“Is it wrong to believe in the Constitution of the United States?” asked the editorial in Tennessee’s Clinton Courier-News last week. “Is it wrong to try to preserve peace in your community, to try to prevent individuals from being led astray by irresponsible rabble-rousers?” From Editor-Publisher Horace Wells these were not rhetorical questions. His weekly paper’s remonstrances against the hooligan-led integration riots in Clinton last year (TIME, Sept. 10) have spurred threats against Wells’s family, a dynamiting near his home, attempts to get a boycott going against the paper. But the paper has lost only 300 of its 3,845 subscribers, and Newsman Wells, 50, has never weakened in his conviction that the Supreme Court’s integration decree must be obeyed, however unwelcome it may be.

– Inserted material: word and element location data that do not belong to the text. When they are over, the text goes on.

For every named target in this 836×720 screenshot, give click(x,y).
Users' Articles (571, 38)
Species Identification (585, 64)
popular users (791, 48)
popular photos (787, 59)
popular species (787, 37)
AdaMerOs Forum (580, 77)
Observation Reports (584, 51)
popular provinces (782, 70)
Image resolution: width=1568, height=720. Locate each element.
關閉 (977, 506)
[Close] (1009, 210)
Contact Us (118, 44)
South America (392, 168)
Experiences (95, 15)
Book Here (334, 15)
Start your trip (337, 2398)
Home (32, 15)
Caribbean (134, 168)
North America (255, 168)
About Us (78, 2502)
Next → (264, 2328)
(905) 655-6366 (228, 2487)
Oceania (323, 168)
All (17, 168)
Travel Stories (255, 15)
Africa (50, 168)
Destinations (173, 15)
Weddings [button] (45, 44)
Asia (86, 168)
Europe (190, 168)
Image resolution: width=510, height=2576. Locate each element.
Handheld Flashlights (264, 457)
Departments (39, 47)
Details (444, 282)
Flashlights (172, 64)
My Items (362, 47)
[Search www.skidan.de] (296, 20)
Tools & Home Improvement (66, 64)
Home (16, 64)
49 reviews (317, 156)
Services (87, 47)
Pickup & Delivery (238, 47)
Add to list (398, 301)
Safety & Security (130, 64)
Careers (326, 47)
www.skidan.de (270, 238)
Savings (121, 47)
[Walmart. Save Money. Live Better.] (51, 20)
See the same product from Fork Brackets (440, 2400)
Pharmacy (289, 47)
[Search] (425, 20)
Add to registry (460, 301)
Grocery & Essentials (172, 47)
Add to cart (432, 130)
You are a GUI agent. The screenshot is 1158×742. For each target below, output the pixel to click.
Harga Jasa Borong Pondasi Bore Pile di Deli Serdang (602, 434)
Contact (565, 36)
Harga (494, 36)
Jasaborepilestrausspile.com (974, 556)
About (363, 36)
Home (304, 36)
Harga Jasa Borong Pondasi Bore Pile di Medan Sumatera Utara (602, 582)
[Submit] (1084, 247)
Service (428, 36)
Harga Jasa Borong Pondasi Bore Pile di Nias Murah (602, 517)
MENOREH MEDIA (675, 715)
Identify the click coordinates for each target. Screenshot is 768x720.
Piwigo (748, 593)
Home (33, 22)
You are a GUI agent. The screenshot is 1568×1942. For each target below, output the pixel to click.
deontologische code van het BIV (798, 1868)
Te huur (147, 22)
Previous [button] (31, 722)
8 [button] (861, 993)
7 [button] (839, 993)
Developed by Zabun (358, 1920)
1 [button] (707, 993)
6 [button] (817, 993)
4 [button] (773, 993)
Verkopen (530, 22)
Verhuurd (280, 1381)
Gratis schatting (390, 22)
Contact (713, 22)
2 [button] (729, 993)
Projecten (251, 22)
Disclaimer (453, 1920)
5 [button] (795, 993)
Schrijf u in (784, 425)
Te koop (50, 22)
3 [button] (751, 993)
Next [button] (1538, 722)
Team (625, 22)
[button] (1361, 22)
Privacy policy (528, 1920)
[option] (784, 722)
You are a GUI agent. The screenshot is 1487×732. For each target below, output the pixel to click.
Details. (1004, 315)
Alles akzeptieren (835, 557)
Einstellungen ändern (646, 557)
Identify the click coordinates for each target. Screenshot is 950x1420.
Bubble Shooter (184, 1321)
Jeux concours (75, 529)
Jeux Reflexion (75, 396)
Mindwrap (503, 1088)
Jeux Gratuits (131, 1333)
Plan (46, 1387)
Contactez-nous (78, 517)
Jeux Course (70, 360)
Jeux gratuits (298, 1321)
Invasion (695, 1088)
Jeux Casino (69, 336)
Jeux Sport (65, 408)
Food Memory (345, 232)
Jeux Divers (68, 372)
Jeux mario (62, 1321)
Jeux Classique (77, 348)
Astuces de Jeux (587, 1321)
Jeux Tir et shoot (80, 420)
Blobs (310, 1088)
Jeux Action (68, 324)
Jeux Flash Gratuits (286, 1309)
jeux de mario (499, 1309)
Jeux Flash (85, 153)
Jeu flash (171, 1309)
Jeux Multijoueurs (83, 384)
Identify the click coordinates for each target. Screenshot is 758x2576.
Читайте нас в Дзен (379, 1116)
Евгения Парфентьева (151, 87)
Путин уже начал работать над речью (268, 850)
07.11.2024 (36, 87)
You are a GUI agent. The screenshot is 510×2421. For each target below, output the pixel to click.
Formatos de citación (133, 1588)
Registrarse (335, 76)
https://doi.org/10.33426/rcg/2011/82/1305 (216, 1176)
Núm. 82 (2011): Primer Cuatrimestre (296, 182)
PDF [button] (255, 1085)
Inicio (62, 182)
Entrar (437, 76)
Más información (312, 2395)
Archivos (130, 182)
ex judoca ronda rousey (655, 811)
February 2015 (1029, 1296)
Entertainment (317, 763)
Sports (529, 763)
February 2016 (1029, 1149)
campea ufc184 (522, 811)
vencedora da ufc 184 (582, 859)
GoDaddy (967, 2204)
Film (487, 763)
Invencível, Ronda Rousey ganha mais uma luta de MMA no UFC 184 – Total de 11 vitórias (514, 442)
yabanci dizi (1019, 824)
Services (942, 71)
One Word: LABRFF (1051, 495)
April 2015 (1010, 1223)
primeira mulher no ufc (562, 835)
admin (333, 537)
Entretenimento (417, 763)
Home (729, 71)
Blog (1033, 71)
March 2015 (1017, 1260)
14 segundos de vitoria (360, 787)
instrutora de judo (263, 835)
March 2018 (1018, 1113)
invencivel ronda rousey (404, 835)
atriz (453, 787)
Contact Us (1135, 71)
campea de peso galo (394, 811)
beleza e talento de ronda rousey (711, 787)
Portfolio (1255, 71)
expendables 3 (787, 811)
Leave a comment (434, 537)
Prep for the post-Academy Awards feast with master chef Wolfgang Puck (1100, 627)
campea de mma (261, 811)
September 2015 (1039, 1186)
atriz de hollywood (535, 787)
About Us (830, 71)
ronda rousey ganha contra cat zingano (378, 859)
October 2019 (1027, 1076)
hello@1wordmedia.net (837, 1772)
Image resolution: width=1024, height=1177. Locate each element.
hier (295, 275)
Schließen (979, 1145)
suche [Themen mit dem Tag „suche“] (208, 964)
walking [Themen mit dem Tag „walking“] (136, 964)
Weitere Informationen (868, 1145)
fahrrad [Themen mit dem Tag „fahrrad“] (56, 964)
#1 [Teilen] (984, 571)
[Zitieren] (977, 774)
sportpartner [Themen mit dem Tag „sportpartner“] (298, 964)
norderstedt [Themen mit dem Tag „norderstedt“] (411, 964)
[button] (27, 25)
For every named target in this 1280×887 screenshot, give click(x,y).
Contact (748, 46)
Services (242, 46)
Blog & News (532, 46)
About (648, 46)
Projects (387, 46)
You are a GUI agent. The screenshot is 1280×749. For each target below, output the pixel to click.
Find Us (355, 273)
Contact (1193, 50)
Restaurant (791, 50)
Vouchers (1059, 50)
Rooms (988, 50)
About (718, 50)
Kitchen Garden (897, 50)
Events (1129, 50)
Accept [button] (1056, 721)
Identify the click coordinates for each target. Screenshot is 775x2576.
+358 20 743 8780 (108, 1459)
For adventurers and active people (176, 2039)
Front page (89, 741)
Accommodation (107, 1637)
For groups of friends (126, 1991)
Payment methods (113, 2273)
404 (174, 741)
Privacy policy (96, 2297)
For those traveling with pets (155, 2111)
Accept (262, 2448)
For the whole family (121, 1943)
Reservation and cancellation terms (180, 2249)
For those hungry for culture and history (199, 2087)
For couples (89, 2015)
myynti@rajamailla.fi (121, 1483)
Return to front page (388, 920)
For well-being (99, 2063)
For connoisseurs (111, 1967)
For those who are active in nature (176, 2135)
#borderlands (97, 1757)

Last week, after he had appeared as a Government witness in the contempt trial of White Supremacist John Kasper and 15 Clinton citizens. Editor Wells’s questions were resoundingly answered at the National Conference of Weekly Newspaper Editors’ annual convention in Car bon’dale, Ill. There Wells received the
Southern Illinois University 1957 Elijah P. Lovejoy Award for “realistic devotion to the principles of law and order” that exposed him to “the scorn and abuse of a large segment of his community.” It was Horace Wells’s third award this year. The others: a special award from the Tennessee Press Association, a National Editorial Association citation for “courageous personal journalism.”